Structural basis of protease-activated receptor 2 activation and biased agonism

Protease-activated receptor 2 (PAR2) is a transmembrane receptor that is irreversibly activated by proteolytic cleavage of its N-terminus via extracellular proteases, resulting in the release of the tethered ligand (TL), which binds to and activates the receptor. PAR2 plays a pivotal role in the inflammatory response and pain sensation and is a promising drug target for treating arthritis, asthma, and neuronal pain. Here, we present the cryo-electron microscopy structures of active PAR2 complexed with miniG_s/q and miniG₁₃. Combining functional assays with structural analysis, our study revealed that TL forms a parallel β-sheet with the extracellular loop 2 of PAR2 to engage the receptor.

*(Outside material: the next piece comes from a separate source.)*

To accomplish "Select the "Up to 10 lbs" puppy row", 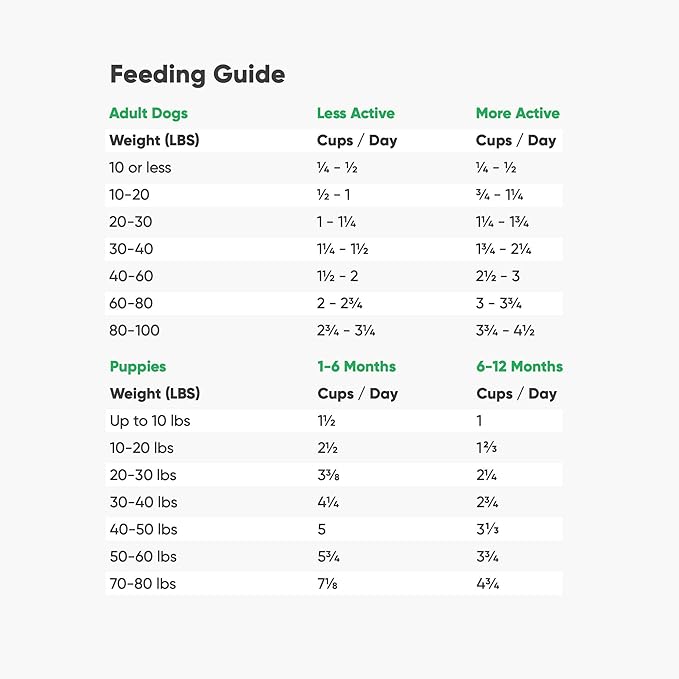I will 150,420.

The binding of TL triggers a conformational rearrangement in the transmembrane core, releasing the inhibitory ion lock and allowing receptor activation. Furthermore, we provide structural insights into the engagement of G_q and G₁₃ with PAR2, highlighting that a hydrophobic interaction mediated by the last methionine residue of Gα₁₃ is crucial for G₁₃ coupling selectivity. In combination with molecular dynamics simulations and mutagenesis, we identified the I39^TL3/D62^N-term interaction at the pocket side of the receptor as a key determinant of G₁₃ signaling. Disrupting this interaction significantly inhibits G₁₃ signaling while preserving G_q activity, enabling us to design a biased peptide ligand that selectively activates G_q signaling. The information revealed in this study provides a framework for understanding PAR2 signaling and offers a rational basis for the design of biased PAR2 ligands.